More recently, the decades-long cooperation at the Hebrew University between David *Flusser and Shmuel Safrai promoted a generation of younger Jewish and Christian scholars whose shared familiarity with both traditions transcends denominational affiliations. One of Flusser's personal contributions was his pioneering use of the Dead Sea scrolls to illuminate a layer of thought that underlies various NT epistles. Another was the realization that the normal language of the teaching of Jesus, and especially of his parables, was not Aramaic but Hebrew, enabling a reconstruction of parts of that teaching through careful comparisons of the text of Luke and Matthew with Jewish sources. Flusser also found a novel solution to the paradox of the Gospel of Matthew, which is in some regards the most Judaic of the four, yet it contains the most severe attacks upon the Jewish people. The attacks occur precisely in passages that are less Hebraic, or lack parallels in Luke and Mark, or give an unusual twist to parallels there. This Greek gospel is an adaptation of a Hebrew original by a sect of non-Jews who (like today's "black Hebrews" in Dimona) felt that the Torah should belong to them because they were observing the Torah far more faithfully than the Jews.

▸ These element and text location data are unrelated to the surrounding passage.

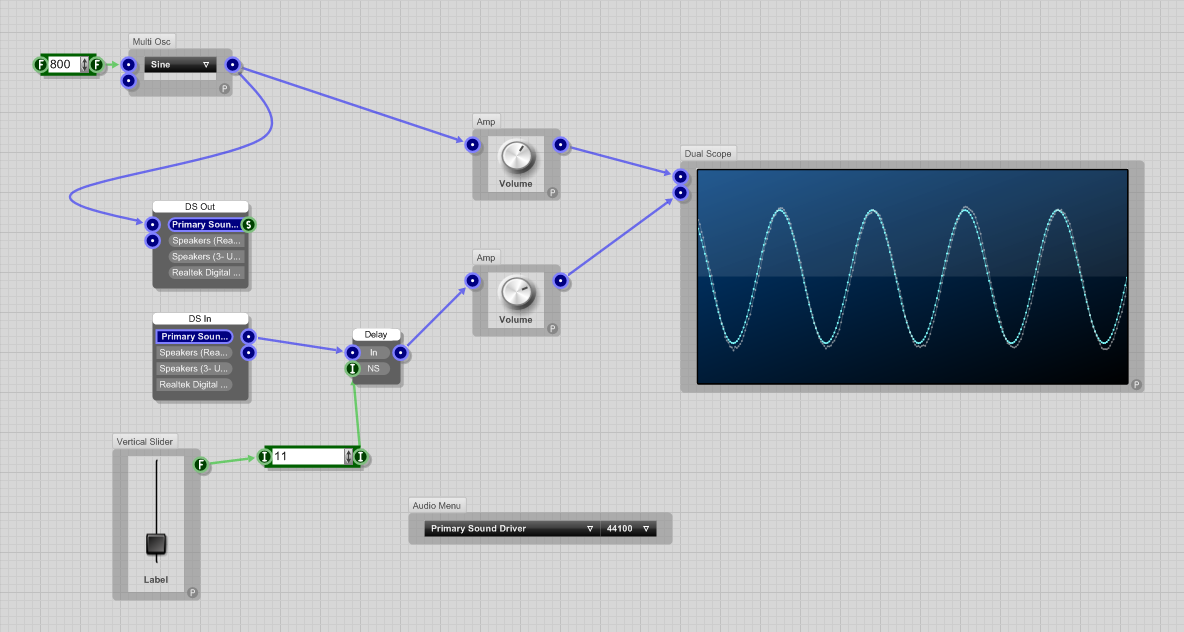Click the Dual Scope P properties icon

(1136, 384)
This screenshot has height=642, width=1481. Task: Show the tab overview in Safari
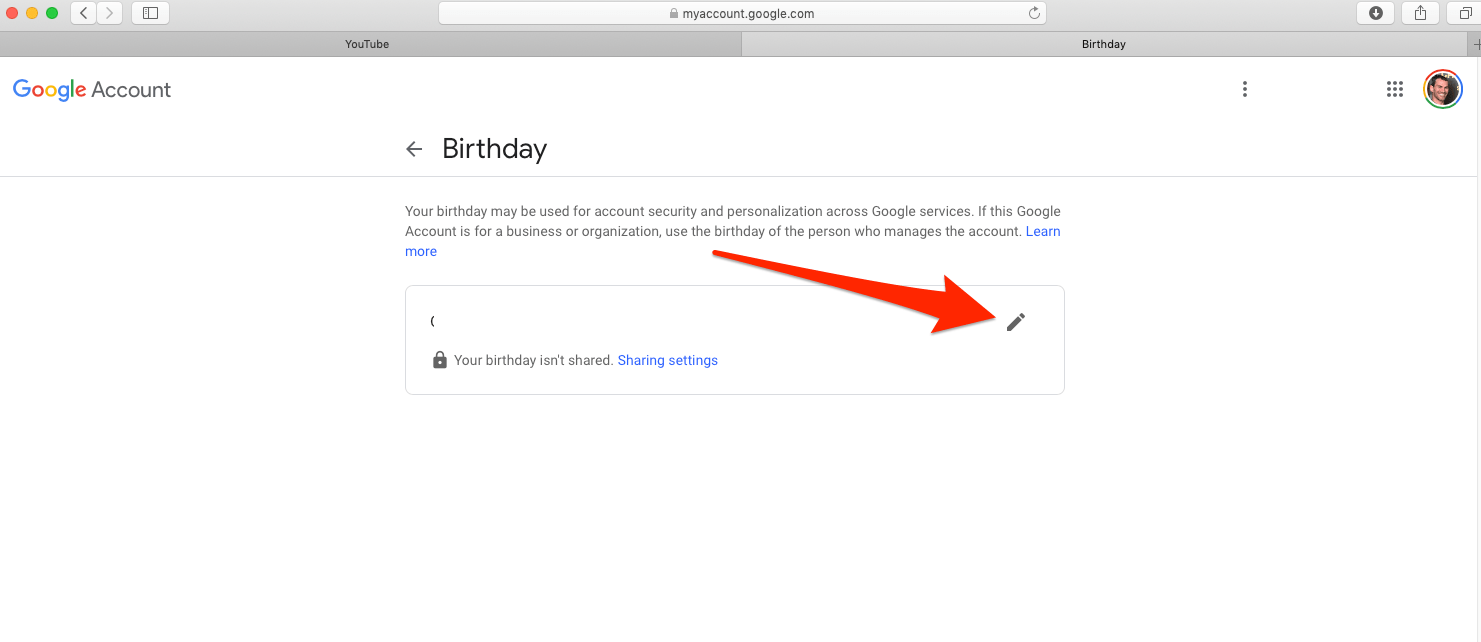point(1467,13)
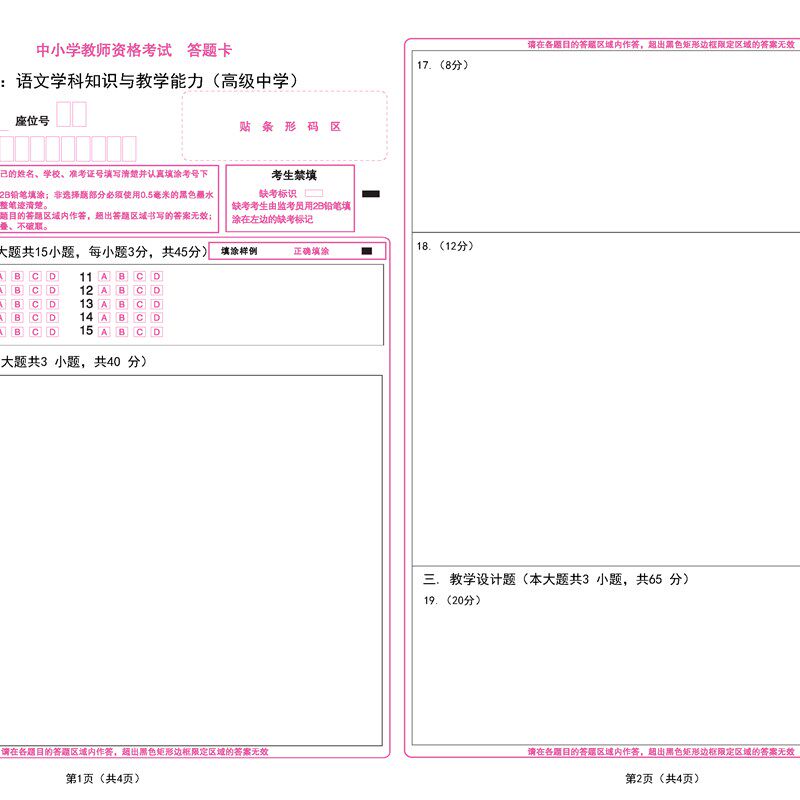The width and height of the screenshot is (800, 800).
Task: Click the first 座位号 seat number box
Action: (x=63, y=114)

The literature on the NT is too vast to be surveyed here. Since 1956 it has been recorded systematically in New Testament Abstracts. Besides book reviews, this journal summarizes articles from many periodicals both under general categories and by NT book, chapter, and verse. The standard Greek-English Lexicon of the New Testament is by F.W. Danker (20003), continuing the work of Walter Bauer. For the main textual issues, see the various books of Bruce M. Metzger. The relevant work of John A.T. Robinson is Redating the New Testament (1976). On the paradigms of scholarship and their history, see Malcolm F. Lowe, "The Critical and the Skeptical Methods in New Testament Research," in: Gregorianum 81 (2000), 693–721. The problematic attitude of early 20th-century scholarship to Judaism was exemplified in Emil Schuerer's The History of the Jewish People in the Age of Jesus Christ; the thoroughly revised edition by G. Vermes, F. Millar, and M. Goodman (1973–87) eliminated Schuerer's biases and provides excellent background information for the NT. The Flusser-Safrai approach can be seen in the series Compendia Rerum Iudaicarum ad Novum Testamentum (many authors). See also the revised version of Flusser's Jesus (1997) and his articles collected as Judaism and the Origins of Christianity (1988), edited by his pupils Steve Notley and Brad Young, respectively. The reevaluation of Paul and his relationship to Judaism is due to W.D. Davies, E.P. Sanders, Krister Stendah and John Gager among others.